Jessica Ayre in Thailand lighting candles for loi kra thong

What digital tools do you use for your work?

Slack, Zoom, SEMrush.

For someone interested in getting into your field of work, what’s the best advice that you would give? And what books, podcasts, thought leaders, or other learning resources do you recommend?

Don’t let the lack of a college degree discourage you from applying for remote work. There are so many free and affordable online resources that can teach you everything you need to know, depending on what you want to pursue. 

Grow With Google is a great place to start. You can also explore the different certifications that HubSpot has to offer. Take advantage of the hundreds of courses on Udemy. You can even get on YouTube and learn loads of first-hand information about the industry of your interest.
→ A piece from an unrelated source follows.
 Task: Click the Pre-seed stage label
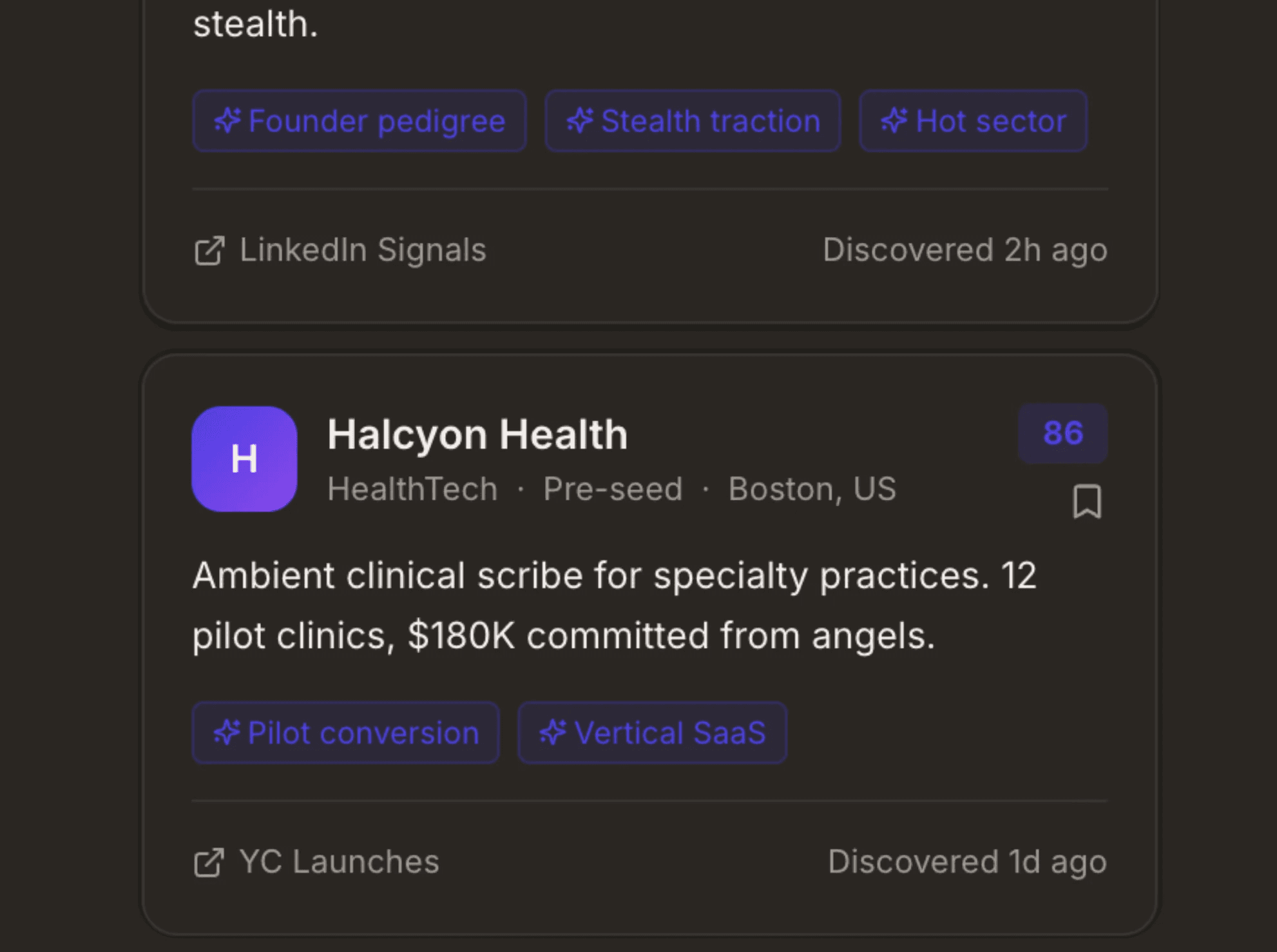(x=612, y=489)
And if you do have a bachelor’s degree, you don’t have to have a tech degree to work in tech. I majored in communications with a minor in English. Those kinds of skills are valuable for marketing in any company.
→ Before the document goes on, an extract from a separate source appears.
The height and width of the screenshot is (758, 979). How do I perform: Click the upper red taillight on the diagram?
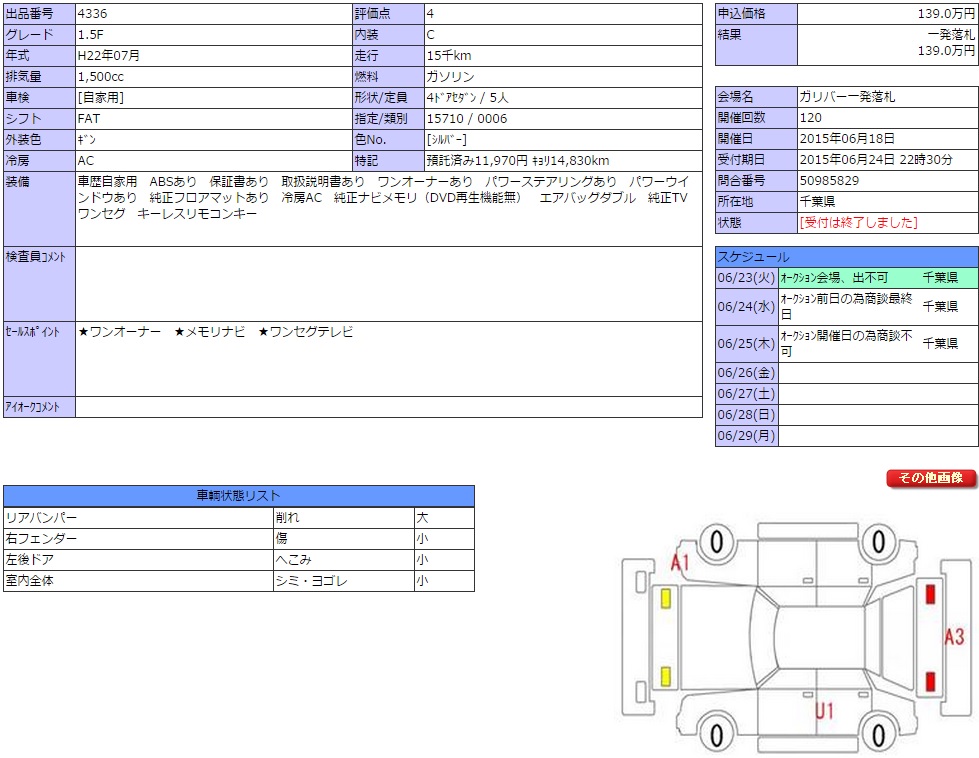(x=930, y=594)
If you only had a few minutes to live, what are the most important life lessons you would share with the world?

Jessica Ayre in the Philippines

Always show gratitude and be kind to others around you. Learn from your past experiences, and don’t let those things define you. Show love to your family, your friends, and your significant others. Don’t waste your time worrying and hesitating. Life is constantly fleeting, and it’s so important to live in the moment. You never know when it’ll end, so take advantage of the time you have.
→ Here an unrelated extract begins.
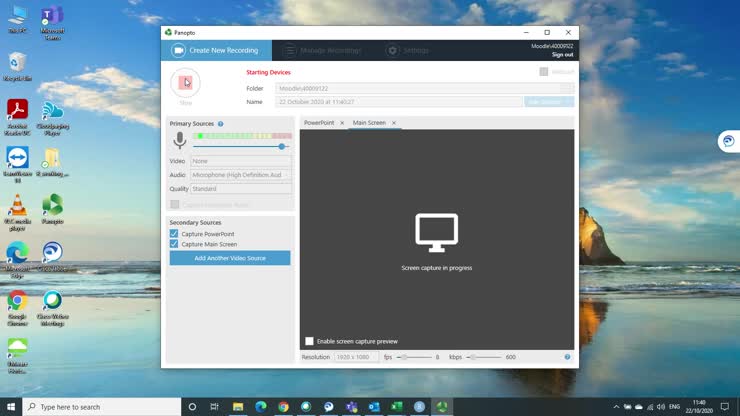Uncheck Capture Main Screen
The height and width of the screenshot is (416, 740).
click(x=174, y=244)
What do you travel with that you couldn’t imagine traveling without?

  • My Macbook Pro
  • My portable power strip
  • A universal travel adapter
  • All of the chargers for my devices, including extra lightning cables
  • TSA-approved bag locks
  • My Allbirds
  • Medicine. I stress this so much. It might be difficult to find what you’re looking for in your time of need, especially in a foreign country. So bring what you’re familiar with.
  • microfiber travel towel
  • Wet wipes and hand sanitizer
  • travel blanket
  • My travel seat hammock
  • An emergency tote bag
  • waterproof bag
  • My North Face rain jacket
  • A swimsuit and a rashguard (if you’re a woman going to a conservative country)
  • Headphones/Airpods
  • Sunglasses
  • A good face moisturizer to protect against the elements
  • Extra underwear, socks, and clothes in my carry on
  • Nintendo Switch
  • Power bank to charge devices

What small change has made a big difference in your life?

Jessica Ayre in Cambodia

When I started out at Text Request, my boss taught me a phrase, “Do the small things well, and the big things will take care of themselves.” As this was my first time learning how to pitch to outlets, I was getting discouraged by the lack of responses. I focused on doing my small tasks really well, and eventually, things in my department started to pick up the more I answered HARO queries and connected with people on LinkedIn. It’s a slow but sure process, but baby steps definitely make a difference in the long run. Never lose sight of the bigger picture.

Tell us about a deep passion of yours! What has your journey been like, and what advice/resources would you recommend for someone interested in learning more about this topic?

Photography has been a passion of mine for as long as I can remember. Even when I was a kid, my parents would buy me disposable cameras so that I could take photos on my own. I love taking photos, and I love keeping them. I’m somewhat of a digital hoarder, meaning I have hard drives and DVDs full of photos from years and years ago. I’m saving them all for something; I just don’t know what for yet. 

I started by taking photos of everything when I got my first Digicam at 12 years old. As I got older, I realized that I could frame things and compose subjects. My work eventually got featured in my school’s art exhibit. Now that we live in the age of smartphone photography, it’s almost effortless for anyone to take high-quality photos. 

For anyone who wants to pursue photography, I’d say to just start taking photos of things you think are worth capturing and remembering. From there, you can start figuring out your style and favorite subjects. Are you more inclined towards nature shots? Portraits of people? Macro photography? When you discover what you like, focus on that. You’ll get better and better as you develop an eye for what looks good.